ABC-JON JUARISTI

Viejas lecturas para un verano que parece antiguo

VOY de librerías de viejo por Bruselas con mi maestro Juan Pablo Fusi. En Evasions, Rue du Midi 89, a un centenar de metros de la Grand Place, encuentro –¡por un euro!– un ejemplar en muy buen estado de la edición española de Ramuncho, de Pierre Loti, por Thomas Nelson and Sons. Una casa editorial curiosa, fundada en Edimburgo en 1798 y unida por fuertes vínculos a la iglesia presbiteriana escocesa. Antes de convertirse en uno de los mayores grupos editoriales globalizados, la editorial Nelson, durante su fase británica, publicó libros religiosos pero también de literatura popular en diversas lenguas (entre ellas, el español). De pequeño formato, con primorosa encuadernación en azul, se distinguían por su N mayúscula impresa en el lomo, en el centro de una guirnalda, que imitaba, desafiándolo, el sello de Napoleón I (y del coñac Napoleon). Tengo alguna de sus ediciones españolas, como la de La ciudad de la niebla, de Pío Baroja. Tampoco en esta de Ramuncho figura el año de edición, aunque sí una profusa enumeración de las ciudades donde ya se había instalado la editorial. Junto a Edimburgo, aparecen Londres, Mánchester, Dublín, Leeds, Melburne, Leipzig y Nueva York, aunque se responsabiliza de la publicación la sucursal de París.

Lo que tiene sentido, porque Loti era francés y escribió en francés su Ramuncho, si bien plegándose en la ortografía del héroe epónimo a la norma del eusquera vascofrancés, Ramuntcho, y no

Ramuntxo, como lo habrían escrito los vascólogos de España. Cuando lo publicó, en 1895, Loti ya se había establecido en Hendaya y dedicado su tercera novela marítima, Matelot, a la tatarabuela del Rey, María Cristina de Habsburgo, de la que estaba perdidamente enamorado.

Lo más chocante de la edición de Ramuncho por Nelson es que, sin mencionar el nombre del truchimán, afirma ser traducción de la nonagésimoquinta edición francesa. Parece una burrada, pero acaso sea verdad. La edición parisina que poseo de Calmann Lévy, de 1897 (regalo de mi amiga Alicia Delibes), era ya la decimoséptima. Lo que quiere decir que la burguesía francesa se hinchó a leer esta novelita vasca de Loti mientras los tribunales despellejaban al pobre capitán Alfred Dreyfus y las calles hervían con las grandes manifestaciones patrióticas que exigían «muerte a los judíos».

Digo «novelita vasca», pero ahí los novelistas vascos discrepan. Para Baroja era demasiado blanda, mortecina. Luis Martín Santos, en cambio, la encontraba vasquísima. Eso de que la novia del protagonista se meta monja y él, pelotari y contrabandista, en vez de raptarla, como habría hecho cualquier espadachín español del Siglo de Oro, se resigne y emigre a América, sólo es verosímil si de vascos se trata, decía Martín Santos, que, como además era psiquiatra existencialista, se atrevió a acuñar una categoría clínica de aplicación estricta a donostiarras, el «complejo de Ramuntcho».

La que tiene un punto más de universal es la chica, Gracieuse, que marea la perdiz hasta el último momento, cuando despide fríamente al pobre Ramuntcho a las puertas del convento, devolviéndole el rosario de su madre y diciéndole que le encomienda a la Virgen para su largo viaje. Será Gracieuse, piensa el lector, pero maldita gracia la suya.

A mí, la verdad, Ramuntcho me gustó en mi primera lectura adolescente, pero, más que vasca, me pareció andaluza, tipo Pepita Jiménez. Y es que, para ser justos, el título debería haber sido Gracieuse, no Ramuntcho. Así lo entendió el ilustrador de la Thomas Nelson, que pintó una monja de armas tomar, casi una monja alférez, y un Ramuncho un poco alfeñique para ir de contrabandista.

▸ Datos:
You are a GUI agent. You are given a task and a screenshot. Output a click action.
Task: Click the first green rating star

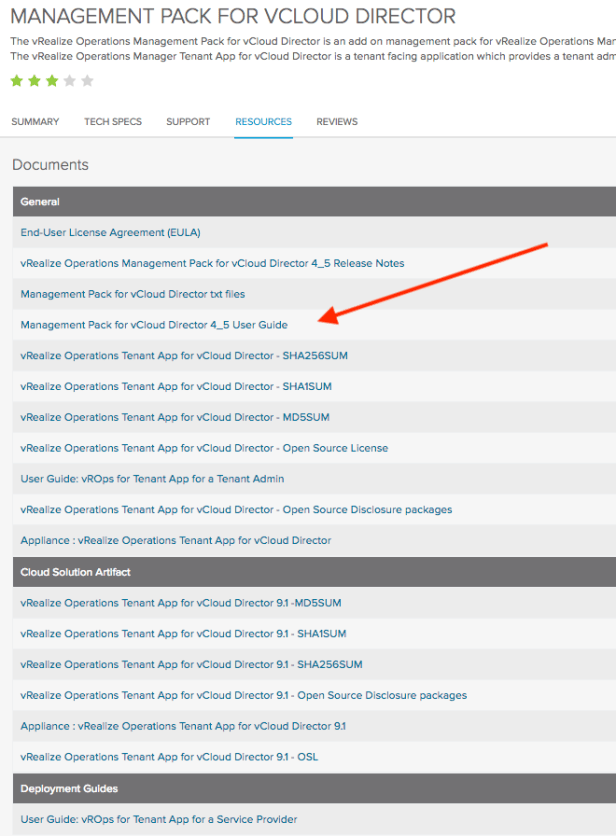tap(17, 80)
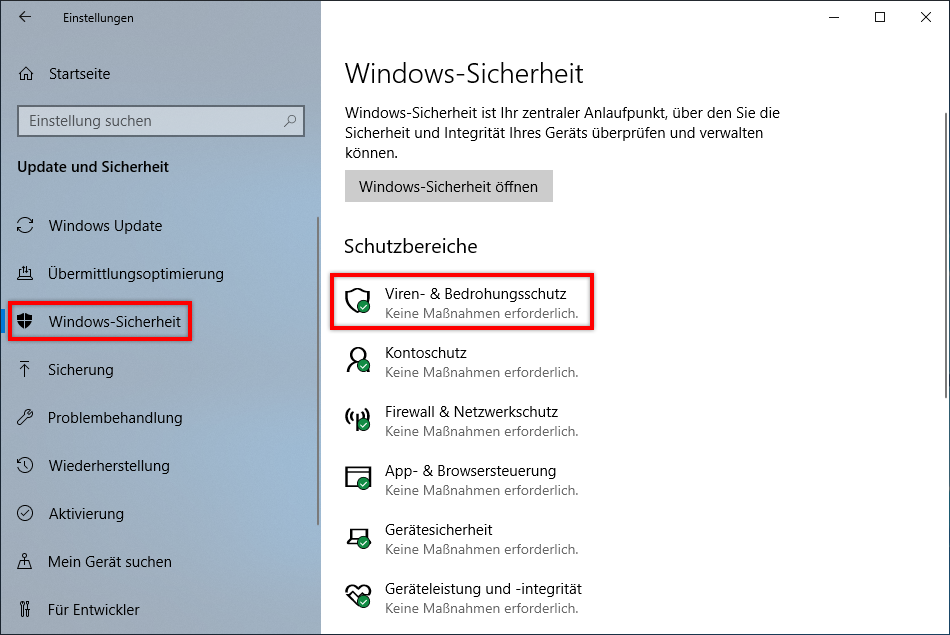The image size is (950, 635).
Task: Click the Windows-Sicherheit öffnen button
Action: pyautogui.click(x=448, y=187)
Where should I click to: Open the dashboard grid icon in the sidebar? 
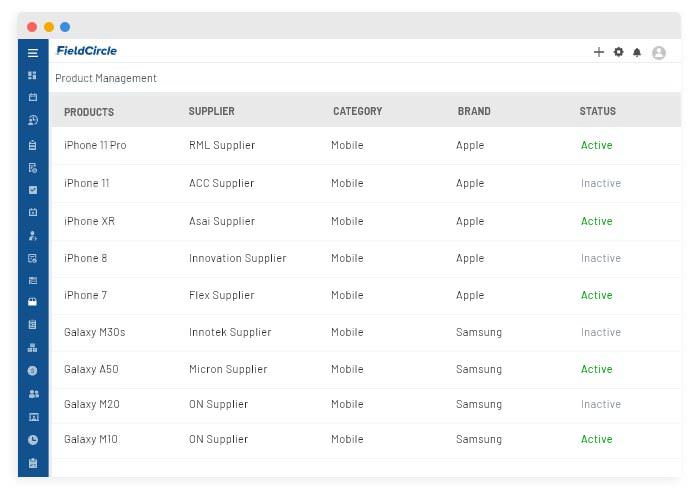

▸ Sobre el ejercicio:
Reescribe como lista el párrafo del artículo que comienza con «Lo más chocante de la edición», manteniendo sus datos principales.

▸ Solución:
- La edición de Ramuncho publicada por Nelson no menciona el nombre del traductor y asegura ser traducción de la nonagésimoquinta edición francesa.
- Aunque parece una burrada, puede ser cierto, ya que la edición parisina de Calmann Lévy de 1897, regalo de Alicia Delibes, era ya la decimoséptima.
- Esto significa que la burguesía francesa leyó muchísimo esta novelita vasca de Loti.
- Esa lectura coincidió con el juicio al capitán Alfred Dreyfus y con las grandes manifestaciones patrióticas que exigían «muerte a los judíos».